Un samedi soir qui sent la bascule
Il y a des affiches qui ne pèsent pas seulement trois points. ASSE-Clermont, samedi soir, a ce parfum-là. Celui d’un match qui décide de l’humeur d’un stade, de la respiration d’un vestiaire, et parfois même de la solidité d’un projet. À Geoffroy-Guichard, la patience existe. Elle n’est pas infinie.
Sportivement, l’équation est simple et cruelle: l’ASSE doit relancer la machine. La série sans victoire qui s’étire (ce n’est pas nouveau, mais ça commence à faire long) a installé un climat étrange. Pas de panique officielle, pas de crise ouverte, mais une sensation de frein à main tiré. Une équipe qui joue souvent avec la peur de mal faire, puis qui, quand elle se libère, oublie parfois l’essentiel: l’intensité, la concentration, la continuité. Le cocktail parfait pour transformer un match maîtrisé en soirée pénible.

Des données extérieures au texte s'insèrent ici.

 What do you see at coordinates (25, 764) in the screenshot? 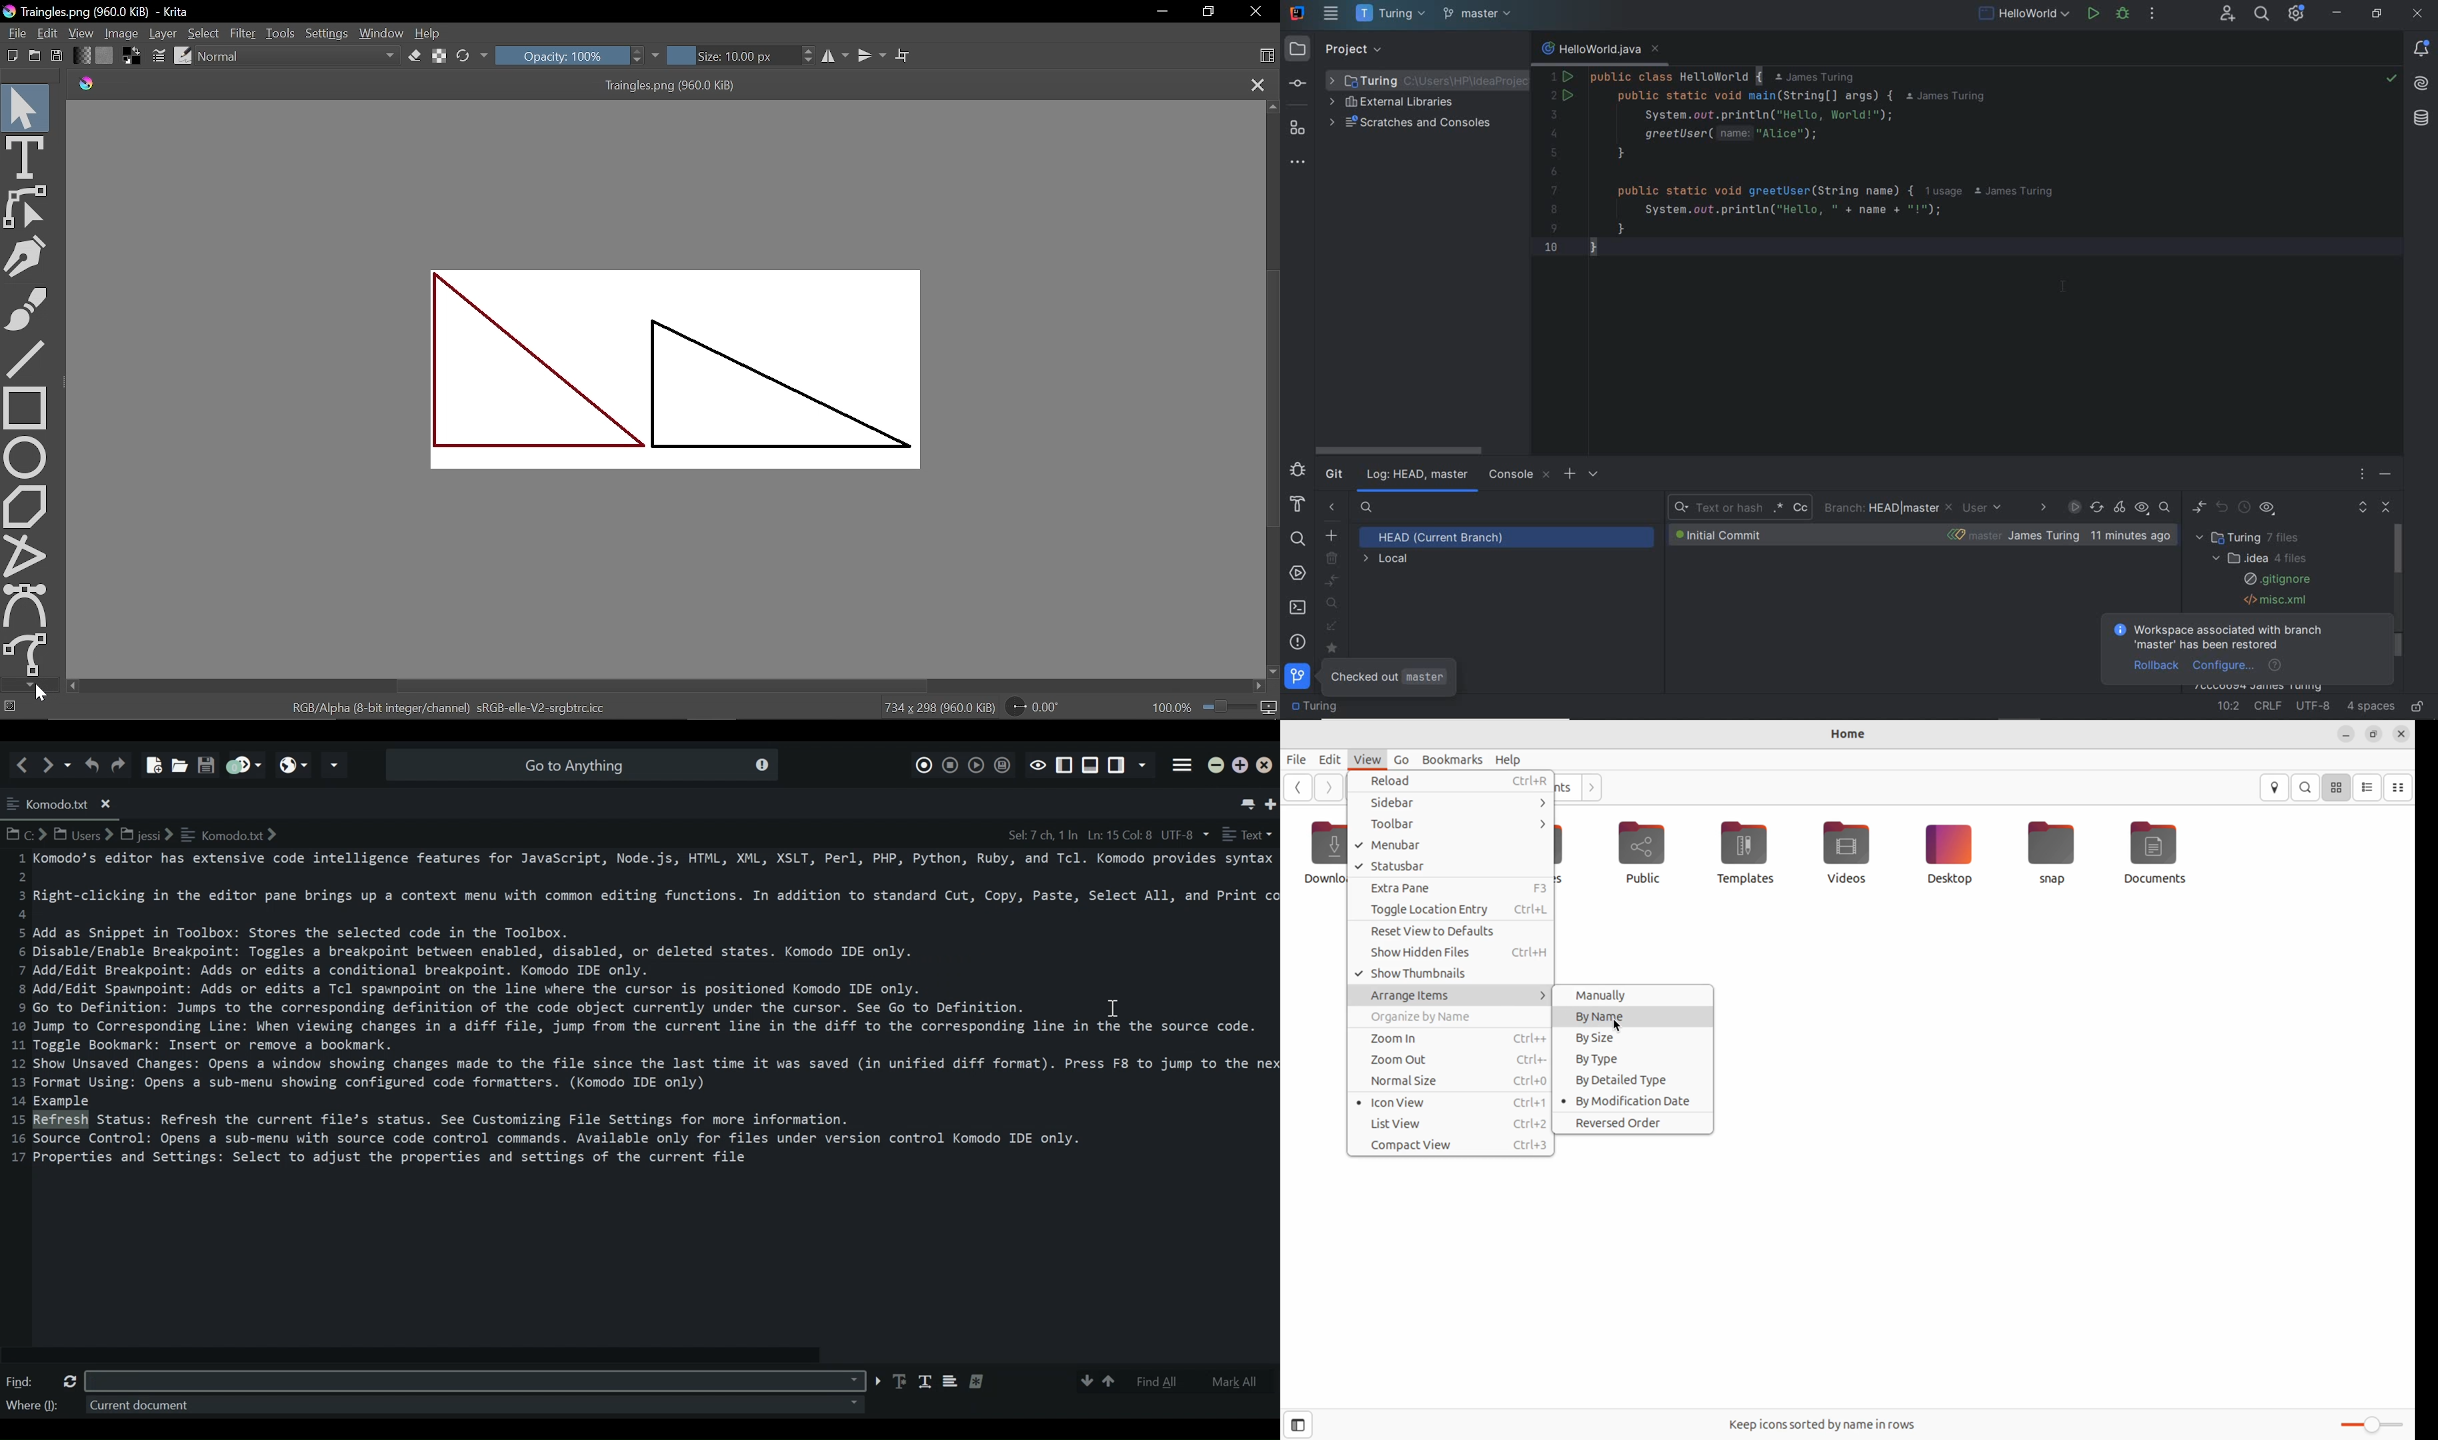
I see `Go back one location ` at bounding box center [25, 764].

Le contexte des tribunes ajoute une couche. Entre sanctions, sursis et réorganisations de secteurs, Geoffroy-Guichard n’est pas toujours dans sa configuration la plus naturelle. Ce n’est pas un détail: l’ASSE a besoin d’un stade qui pousse, pas d’un stade qui s’interroge. Et samedi, l’ambiance pourrait devenir un baromètre. Une victoire, et le public se remettra à croire au scénario heureux, celui où la dynamique revient d’un coup, comme un interrupteur. Une contre-performance, et le grondement pourrait monter, plus fort que ces derniers mois. Probable, même, tant l’impression d’un “déjà-vu” commence à s’installer.
Il y a aussi l’enjeu symbolique autour de la direction et du projet. Jusqu’ici, le crédit accordé au nouvel actionnaire et à la nouvelle gouvernance a été réel. La descente a été digérée avec une indulgence rare à Saint-Étienne, parce que le club sortait d’années d’usure et de bricolage. Mais le football a une mémoire courte: quand les résultats stagnent, l’argument du “temps long” se heurte au calendrier de la Ligue 2, ce broyeur à nerfs où personne n’offre de joker.
Reste le terrain. Et cette nécessité, presque basique, de gagner “avec du cœur”, comme on dit quand on n’est pas sûr de gagner avec le reste. L’ASSE n’a pas besoin d’un chef-d’œuvre. Elle a besoin d’un match propre. D’une défense qui arrête d’offrir des cadeaux. D’une équipe qui assume son statut et ses moyens. Et d’un Geoffroy-Guichard qui, pour une fois, ne se demande pas s’il doit applaudir ou siffler, mais juste quand il doit se lever.